**WHAT TO DO**
Copy out, word for word, everything in the listing from the line containing "The image size is (1568, 518)." down to the line containing "click(773, 495)", including both of those lines.

[Start of SUPPLIED RECORDS]

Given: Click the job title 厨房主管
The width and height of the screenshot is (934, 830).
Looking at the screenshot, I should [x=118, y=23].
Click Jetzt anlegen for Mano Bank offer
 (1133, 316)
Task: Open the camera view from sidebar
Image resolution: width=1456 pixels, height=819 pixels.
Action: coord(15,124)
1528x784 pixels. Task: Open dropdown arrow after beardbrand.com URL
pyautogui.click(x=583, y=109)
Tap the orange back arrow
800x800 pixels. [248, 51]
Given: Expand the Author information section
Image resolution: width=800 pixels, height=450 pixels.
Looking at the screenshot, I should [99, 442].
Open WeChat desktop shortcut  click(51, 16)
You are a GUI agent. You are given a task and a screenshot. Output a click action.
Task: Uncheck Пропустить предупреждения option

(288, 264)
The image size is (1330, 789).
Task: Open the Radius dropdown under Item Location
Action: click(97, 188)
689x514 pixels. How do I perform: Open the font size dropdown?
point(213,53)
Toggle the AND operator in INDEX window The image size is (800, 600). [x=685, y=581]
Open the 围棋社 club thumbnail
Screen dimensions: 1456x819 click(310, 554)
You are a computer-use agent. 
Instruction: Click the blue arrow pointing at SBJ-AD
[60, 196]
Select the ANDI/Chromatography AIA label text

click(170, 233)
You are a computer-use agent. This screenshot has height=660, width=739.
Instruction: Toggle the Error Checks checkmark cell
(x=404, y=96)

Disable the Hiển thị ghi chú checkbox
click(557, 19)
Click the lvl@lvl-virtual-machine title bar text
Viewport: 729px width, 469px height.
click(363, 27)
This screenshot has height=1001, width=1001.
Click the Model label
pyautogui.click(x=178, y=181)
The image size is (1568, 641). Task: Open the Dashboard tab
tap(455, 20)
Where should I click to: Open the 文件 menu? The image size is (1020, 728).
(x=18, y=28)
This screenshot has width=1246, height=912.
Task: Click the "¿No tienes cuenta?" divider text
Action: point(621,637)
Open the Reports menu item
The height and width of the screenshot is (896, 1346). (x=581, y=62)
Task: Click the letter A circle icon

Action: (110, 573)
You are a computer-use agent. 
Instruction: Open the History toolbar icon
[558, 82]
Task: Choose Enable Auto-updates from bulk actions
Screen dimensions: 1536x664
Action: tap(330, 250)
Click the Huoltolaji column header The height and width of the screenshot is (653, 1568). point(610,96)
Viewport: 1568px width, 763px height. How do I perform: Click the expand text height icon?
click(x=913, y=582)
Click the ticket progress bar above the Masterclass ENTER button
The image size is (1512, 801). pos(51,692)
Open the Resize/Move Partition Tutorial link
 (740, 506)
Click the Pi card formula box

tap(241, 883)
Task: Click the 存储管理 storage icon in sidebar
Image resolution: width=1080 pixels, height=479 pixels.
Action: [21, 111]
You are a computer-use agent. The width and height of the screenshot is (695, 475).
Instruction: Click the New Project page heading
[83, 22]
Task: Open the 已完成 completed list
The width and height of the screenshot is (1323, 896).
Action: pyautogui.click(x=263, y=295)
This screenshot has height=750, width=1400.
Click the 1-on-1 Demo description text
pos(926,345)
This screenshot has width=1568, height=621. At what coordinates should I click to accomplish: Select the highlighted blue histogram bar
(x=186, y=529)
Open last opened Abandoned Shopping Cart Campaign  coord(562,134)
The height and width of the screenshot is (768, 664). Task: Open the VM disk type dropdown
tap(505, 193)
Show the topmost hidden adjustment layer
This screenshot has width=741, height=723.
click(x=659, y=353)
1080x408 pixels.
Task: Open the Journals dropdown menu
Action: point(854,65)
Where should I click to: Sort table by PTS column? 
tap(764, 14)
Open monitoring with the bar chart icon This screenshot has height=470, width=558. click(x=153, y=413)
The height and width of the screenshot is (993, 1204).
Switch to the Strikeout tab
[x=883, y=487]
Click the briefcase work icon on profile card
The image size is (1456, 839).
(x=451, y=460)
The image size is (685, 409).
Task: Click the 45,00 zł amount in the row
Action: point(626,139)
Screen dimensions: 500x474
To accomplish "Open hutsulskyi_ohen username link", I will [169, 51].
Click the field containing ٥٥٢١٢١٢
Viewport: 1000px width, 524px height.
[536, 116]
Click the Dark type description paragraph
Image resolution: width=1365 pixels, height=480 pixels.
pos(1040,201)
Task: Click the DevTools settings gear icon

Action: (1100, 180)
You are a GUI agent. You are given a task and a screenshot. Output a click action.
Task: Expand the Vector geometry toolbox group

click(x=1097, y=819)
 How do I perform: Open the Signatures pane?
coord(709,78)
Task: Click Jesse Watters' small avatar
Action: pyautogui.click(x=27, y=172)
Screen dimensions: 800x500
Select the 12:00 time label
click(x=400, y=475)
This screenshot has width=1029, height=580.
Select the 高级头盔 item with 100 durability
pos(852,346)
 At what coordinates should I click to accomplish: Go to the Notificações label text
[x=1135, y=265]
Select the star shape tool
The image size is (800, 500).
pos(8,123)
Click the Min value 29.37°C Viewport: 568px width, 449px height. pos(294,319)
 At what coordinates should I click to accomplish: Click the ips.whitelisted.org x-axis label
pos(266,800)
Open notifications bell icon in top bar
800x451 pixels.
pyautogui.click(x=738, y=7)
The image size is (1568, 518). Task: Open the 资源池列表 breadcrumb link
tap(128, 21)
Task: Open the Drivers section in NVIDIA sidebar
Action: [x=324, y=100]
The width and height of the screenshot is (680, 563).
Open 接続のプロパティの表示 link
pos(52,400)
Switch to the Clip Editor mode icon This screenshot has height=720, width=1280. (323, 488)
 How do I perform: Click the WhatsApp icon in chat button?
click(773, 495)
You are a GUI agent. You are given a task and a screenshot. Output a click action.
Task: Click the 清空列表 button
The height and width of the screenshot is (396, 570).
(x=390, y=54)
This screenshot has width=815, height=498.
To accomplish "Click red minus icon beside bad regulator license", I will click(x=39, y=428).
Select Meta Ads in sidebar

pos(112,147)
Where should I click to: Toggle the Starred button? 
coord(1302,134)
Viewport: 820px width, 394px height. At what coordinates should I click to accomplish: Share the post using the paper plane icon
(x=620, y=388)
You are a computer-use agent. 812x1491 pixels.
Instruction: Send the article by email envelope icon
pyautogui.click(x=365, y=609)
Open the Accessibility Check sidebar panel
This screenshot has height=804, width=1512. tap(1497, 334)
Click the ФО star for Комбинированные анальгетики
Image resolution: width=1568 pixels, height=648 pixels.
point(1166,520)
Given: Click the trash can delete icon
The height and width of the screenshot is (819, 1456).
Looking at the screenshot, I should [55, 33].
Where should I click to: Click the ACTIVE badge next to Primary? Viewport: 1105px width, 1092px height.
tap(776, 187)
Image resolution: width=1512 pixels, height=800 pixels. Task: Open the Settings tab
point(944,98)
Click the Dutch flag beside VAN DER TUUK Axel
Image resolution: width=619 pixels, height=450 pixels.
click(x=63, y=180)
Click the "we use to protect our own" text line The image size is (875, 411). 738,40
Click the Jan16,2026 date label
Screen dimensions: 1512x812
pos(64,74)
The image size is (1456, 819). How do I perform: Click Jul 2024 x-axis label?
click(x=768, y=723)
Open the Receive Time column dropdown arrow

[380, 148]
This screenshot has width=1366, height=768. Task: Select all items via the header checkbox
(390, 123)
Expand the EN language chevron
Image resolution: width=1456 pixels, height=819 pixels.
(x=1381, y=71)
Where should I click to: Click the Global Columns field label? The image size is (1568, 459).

[End of SUPPLIED RECORDS]

**OUTPUT BELOW**
The image size is (1568, 518). Task: Open the 资源池列表 breadcrumb link
tap(128, 21)
Task: Open the Drivers section in NVIDIA sidebar
Action: [x=324, y=100]
The width and height of the screenshot is (680, 563).
Open 接続のプロパティの表示 link
pos(52,400)
Switch to the Clip Editor mode icon This screenshot has height=720, width=1280. (323, 488)
 How do I perform: Click the WhatsApp icon in chat button?
click(773, 495)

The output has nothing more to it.